## Available data

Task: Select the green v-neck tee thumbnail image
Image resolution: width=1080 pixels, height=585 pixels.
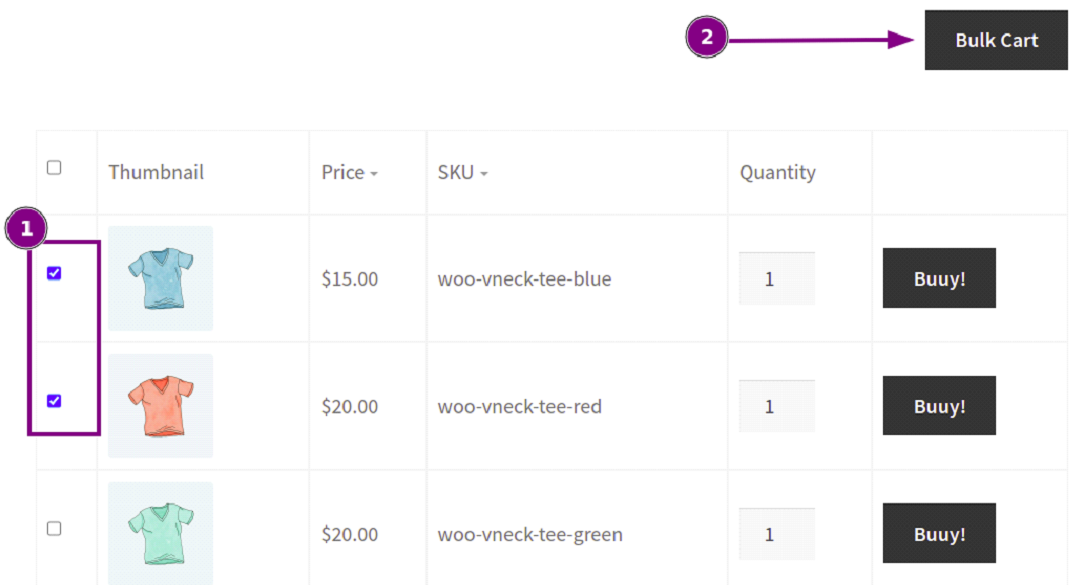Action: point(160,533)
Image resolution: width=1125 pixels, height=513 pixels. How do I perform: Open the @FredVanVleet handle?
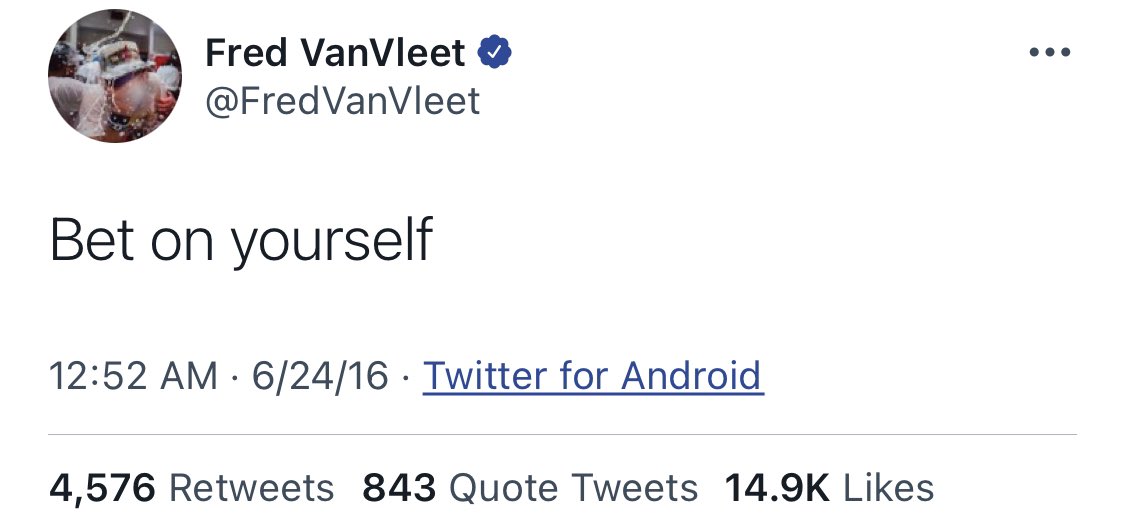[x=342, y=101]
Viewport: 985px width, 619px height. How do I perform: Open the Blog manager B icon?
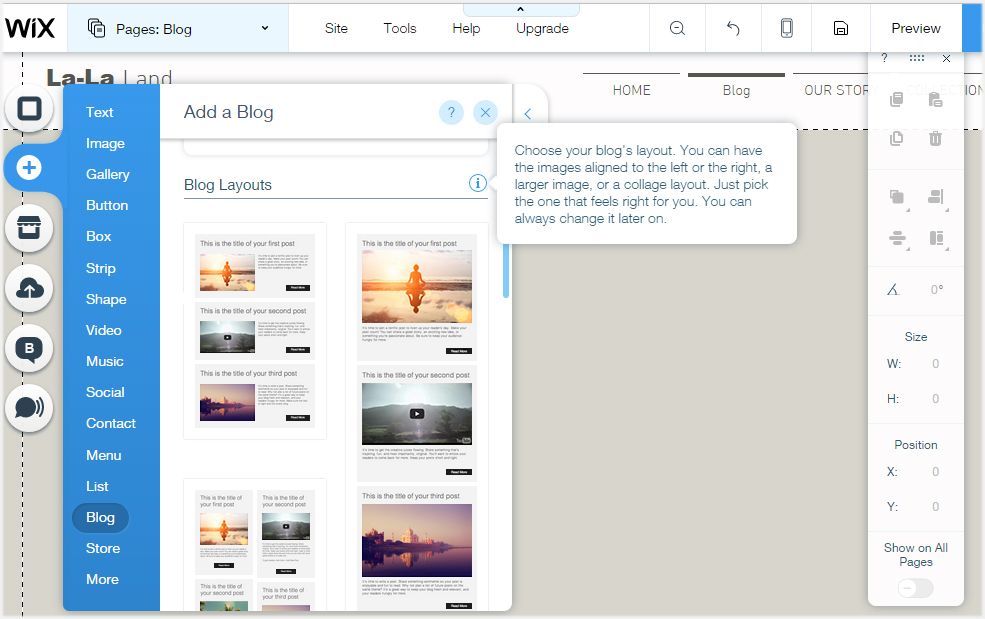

## Task prompt
Copy out every entry exactly as written, but not the pictures.

## Written response
Task: Select the green v-neck tee thumbnail image
Image resolution: width=1080 pixels, height=585 pixels.
Action: point(160,533)
Image resolution: width=1125 pixels, height=513 pixels. How do I perform: Open the @FredVanVleet handle?
[x=342, y=101]
Viewport: 985px width, 619px height. How do I perform: Open the Blog manager B icon?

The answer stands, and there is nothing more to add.